The paper tackles the computational bottleneck and coarse-grained supervision in LLM reasoning by proposing the Graph Reasoning Paradigm (GRP) for structured reasoning, resulting in significant improvements in mathematical reasoning and code generation tasks.
Long Chain-of-Thought (LCoT), achieved by Reinforcement Learning with Verifiable Rewards (RLVR), has proven effective in enhancing the reasoning capabilities of Large Language Models (LLMs). However, reasoning in current LLMs is primarily generated as plain text, where performing semantic evaluation on such unstructured data creates a computational bottleneck during training. Despite RLVR-based optimization, existing methods still suffer from coarse-grained supervision, reward hacking, high training costs, and poor generalization.

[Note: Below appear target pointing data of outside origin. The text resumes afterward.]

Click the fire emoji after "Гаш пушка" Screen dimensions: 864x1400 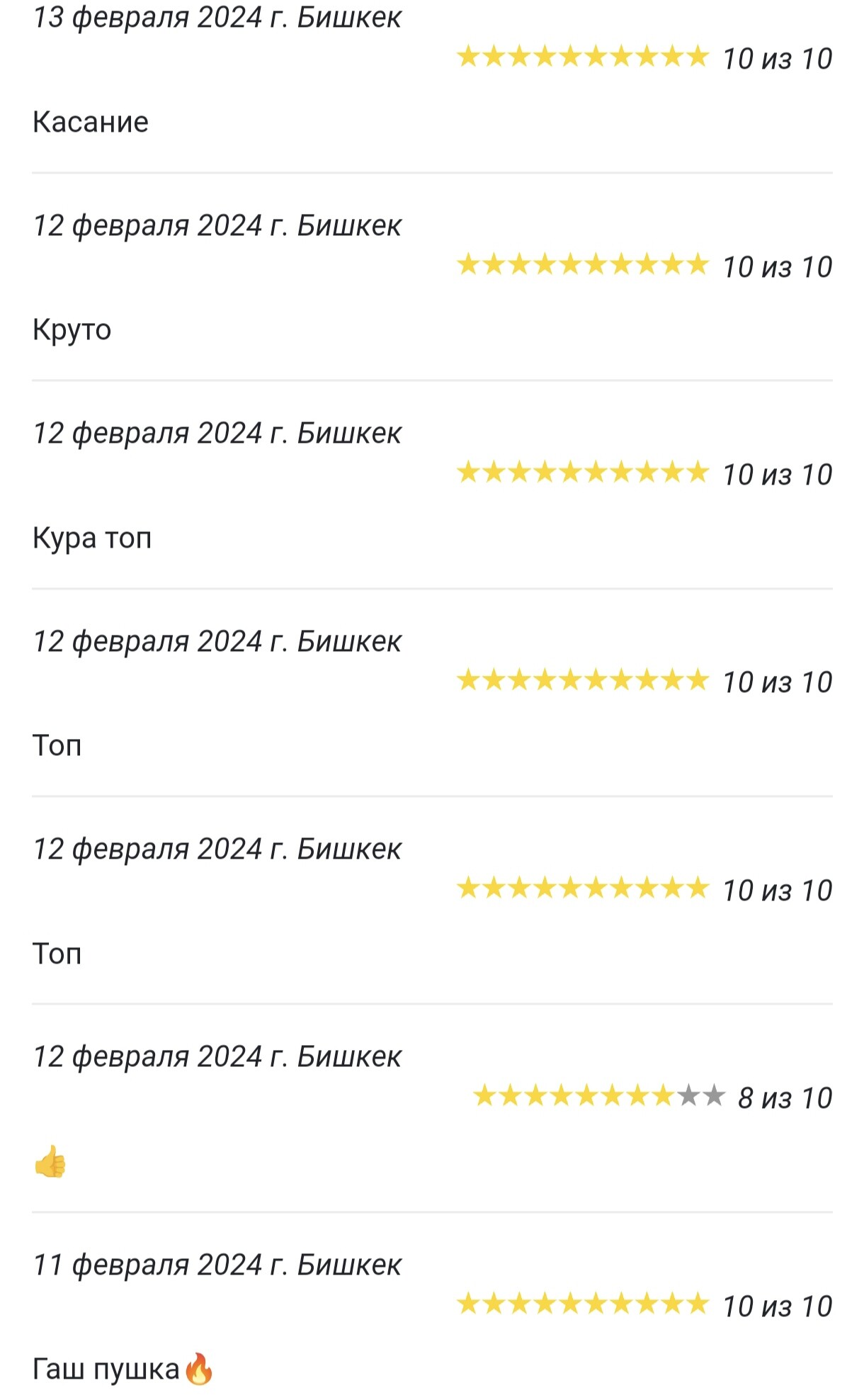coord(198,1368)
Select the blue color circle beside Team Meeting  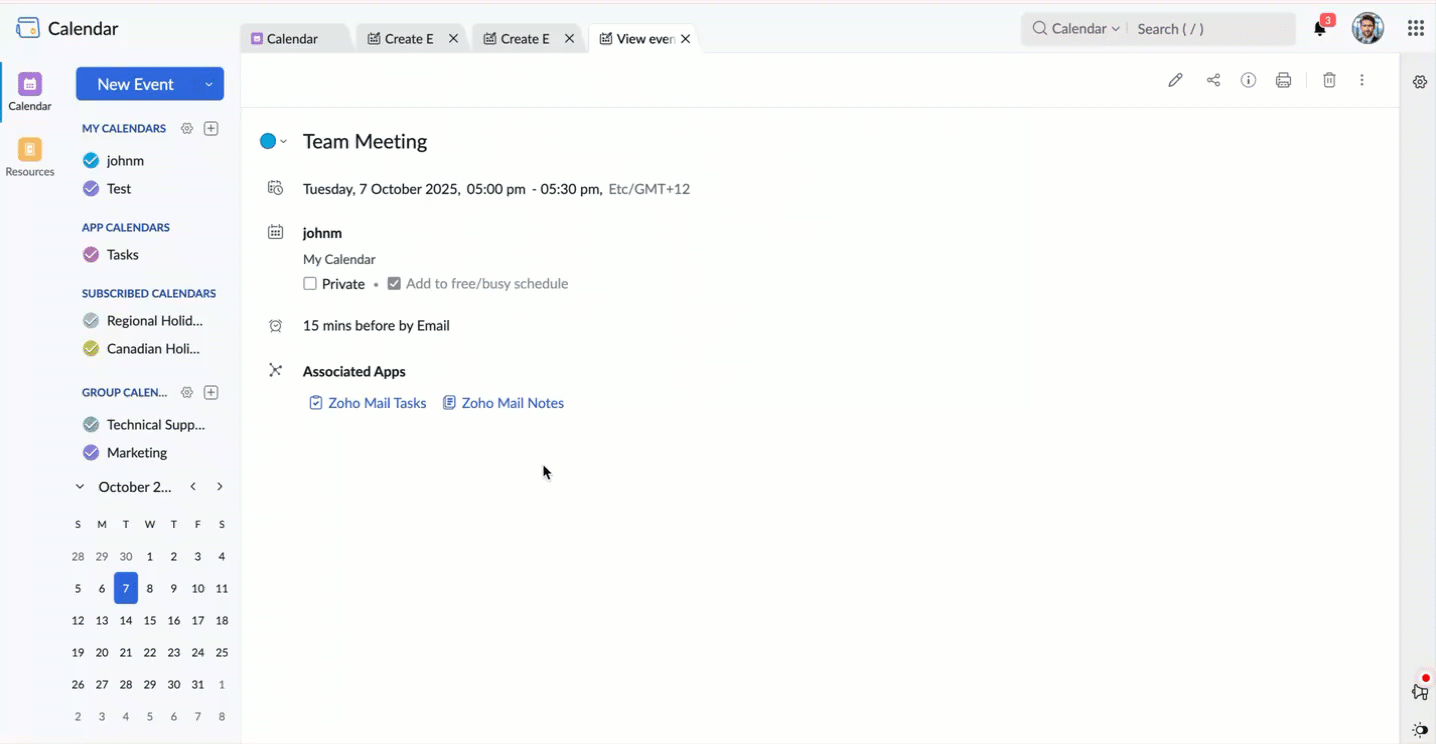click(x=267, y=141)
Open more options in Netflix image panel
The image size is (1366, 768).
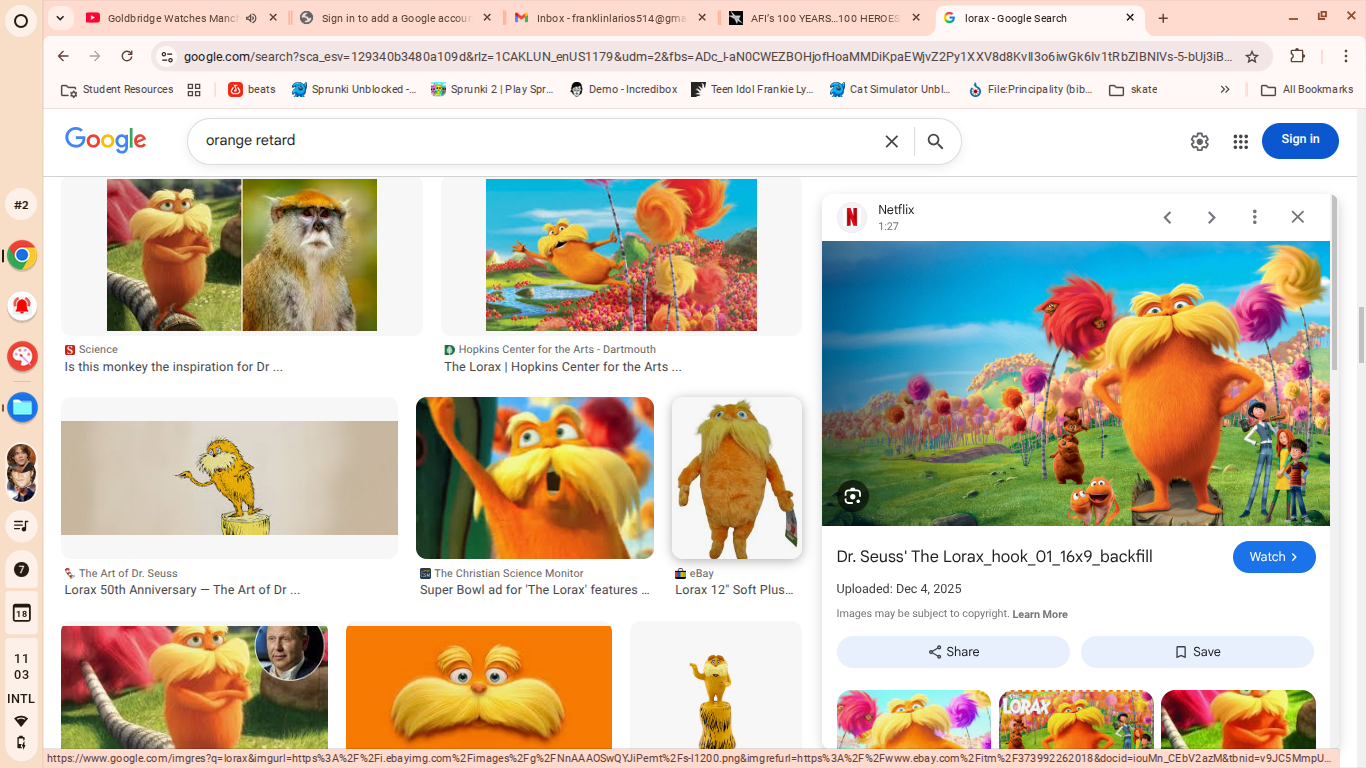pos(1254,217)

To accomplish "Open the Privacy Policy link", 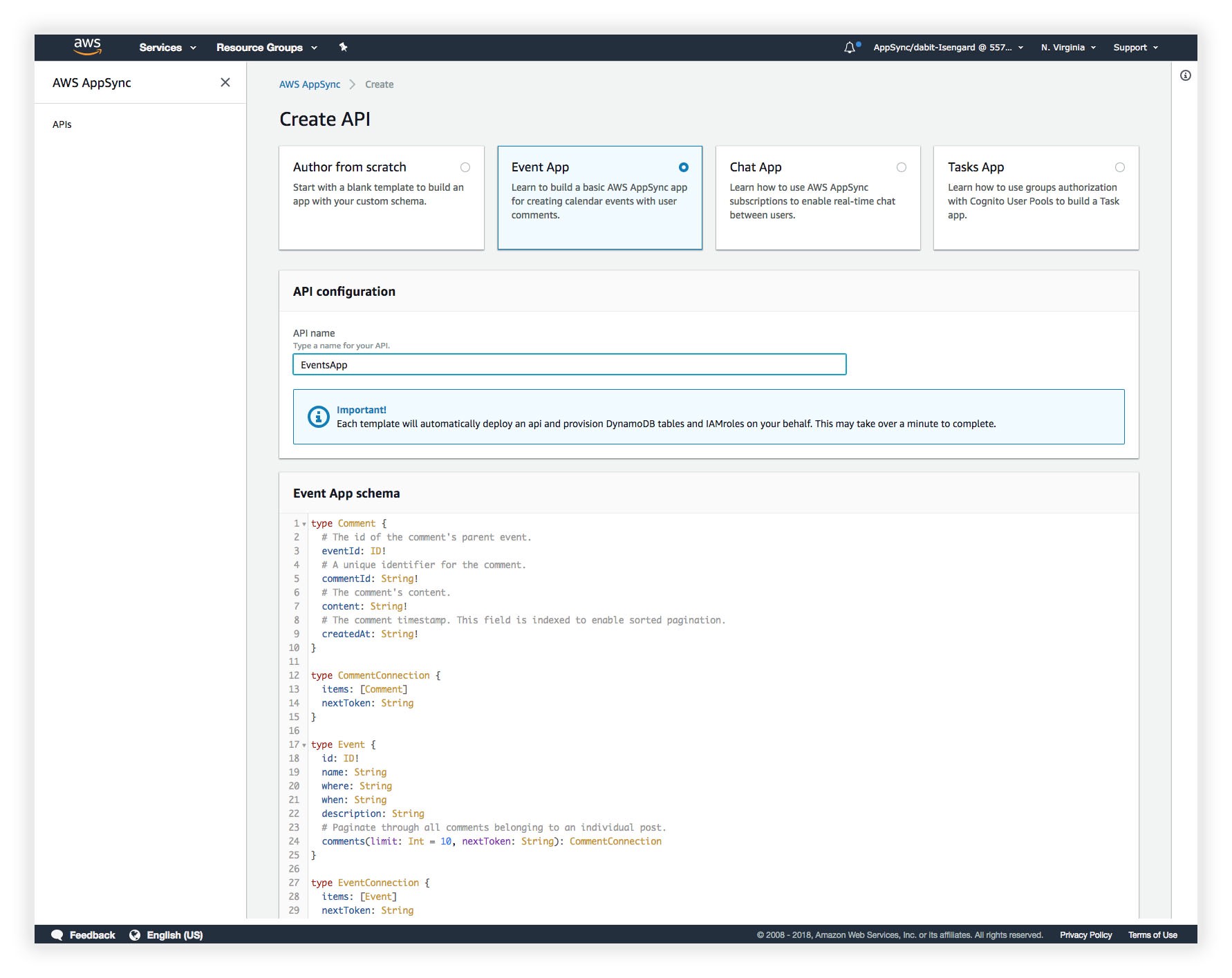I will coord(1085,934).
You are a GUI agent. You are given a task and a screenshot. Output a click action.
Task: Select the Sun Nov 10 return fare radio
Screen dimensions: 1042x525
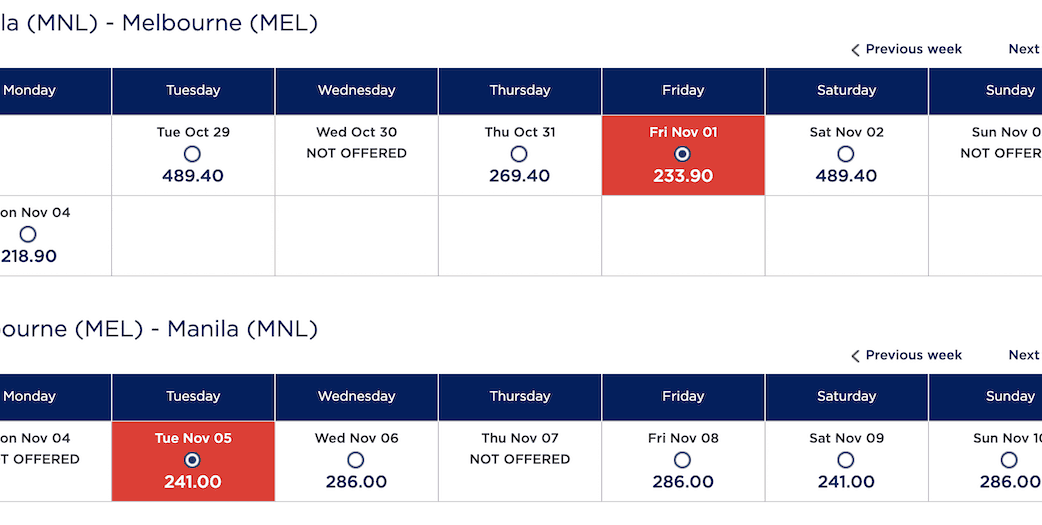[x=1009, y=460]
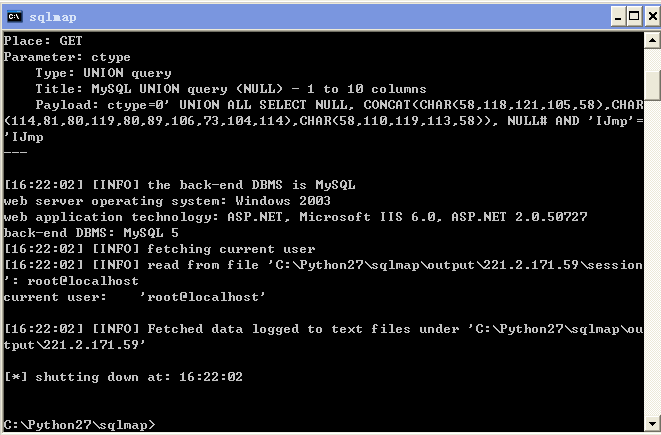
Task: Click the empty scrollbar track below thumb
Action: [x=652, y=257]
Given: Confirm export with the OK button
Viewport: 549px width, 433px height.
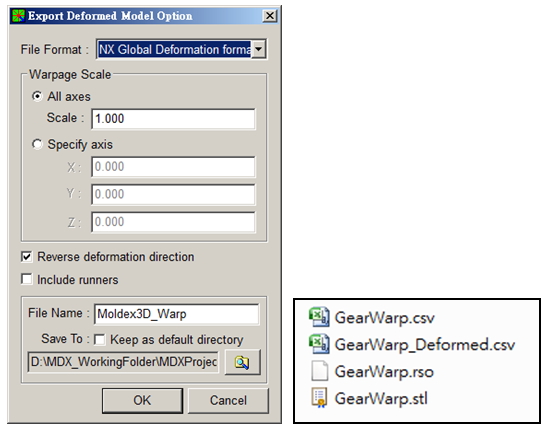Looking at the screenshot, I should (x=143, y=400).
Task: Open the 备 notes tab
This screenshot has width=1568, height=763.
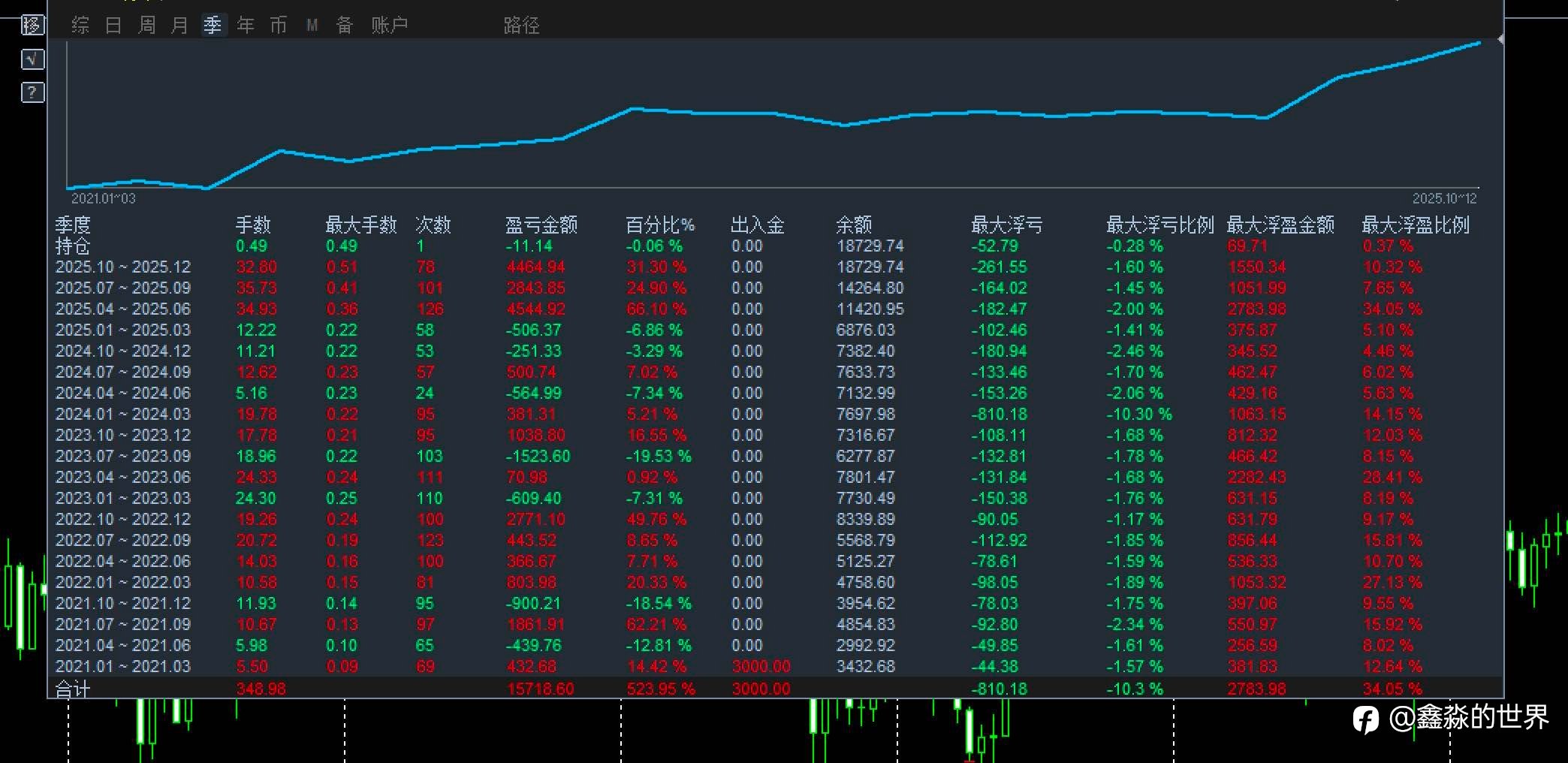Action: 345,26
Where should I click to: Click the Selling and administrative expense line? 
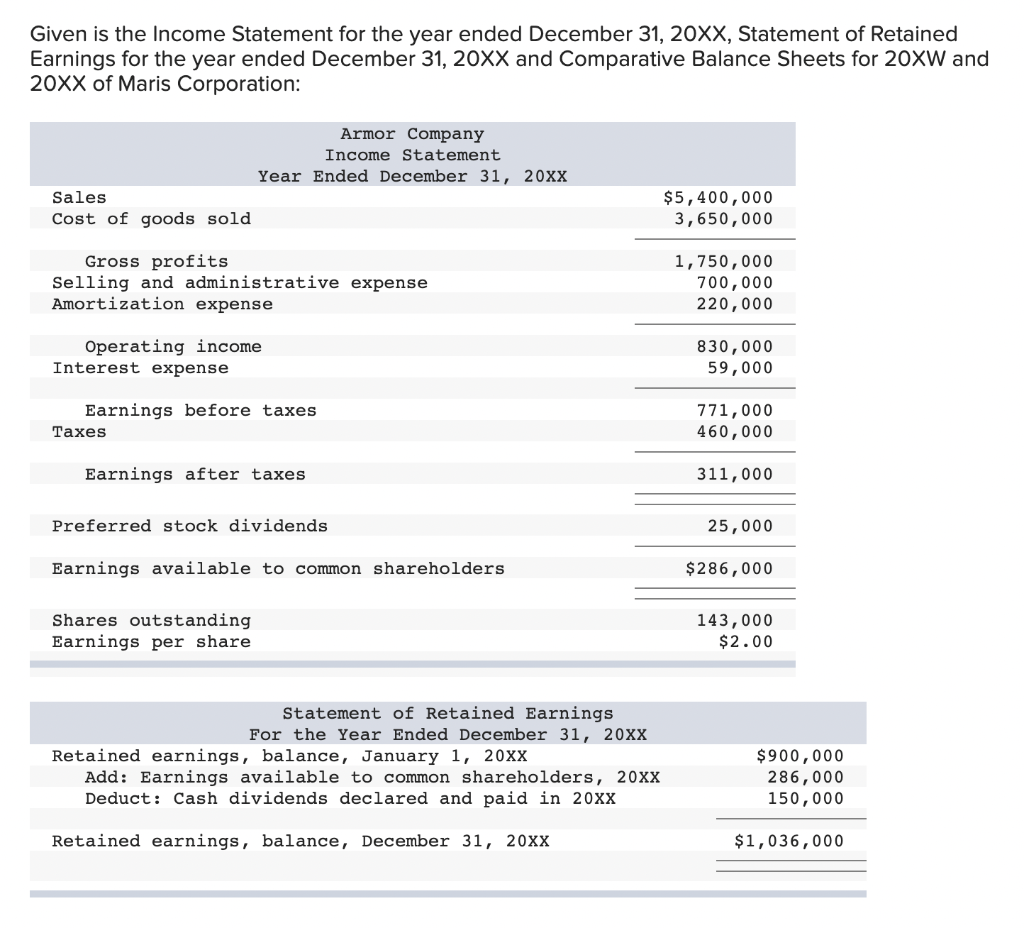click(240, 282)
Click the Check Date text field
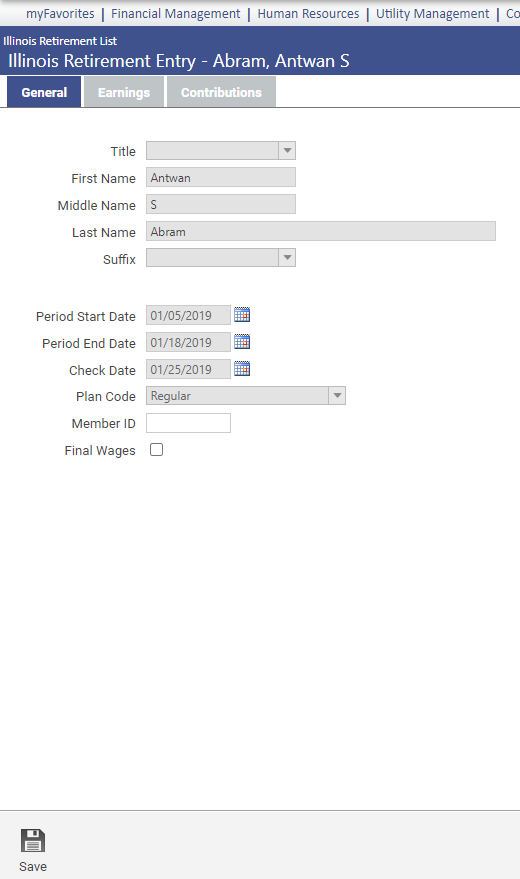Image resolution: width=520 pixels, height=879 pixels. tap(188, 369)
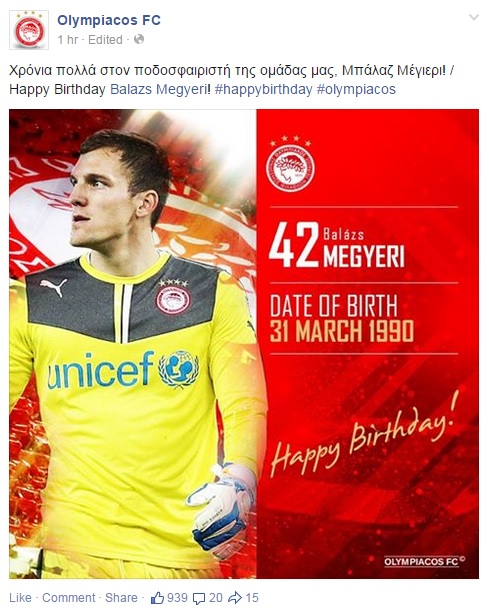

To address these issues, we propose the Graph Reasoning Paradigm (GRP), which realizes structured and symbolic reasoning, implemented via graph-structured representations with step-level cognitive labels. Building upon GRP, we further design Process-Aware Stratified Clipping Group Relative Policy Optimization (PASC-GRPO), which leverages structured evaluation to replace semantic evaluation, achieves process-aware verification through graph-structured outcome rewards, and mitigates reward hacking via stratified clipping advantage estimation. Experiments demonstrate significant improvements across mathematical reasoning and code generation tasks. Data, models, and code will be released later.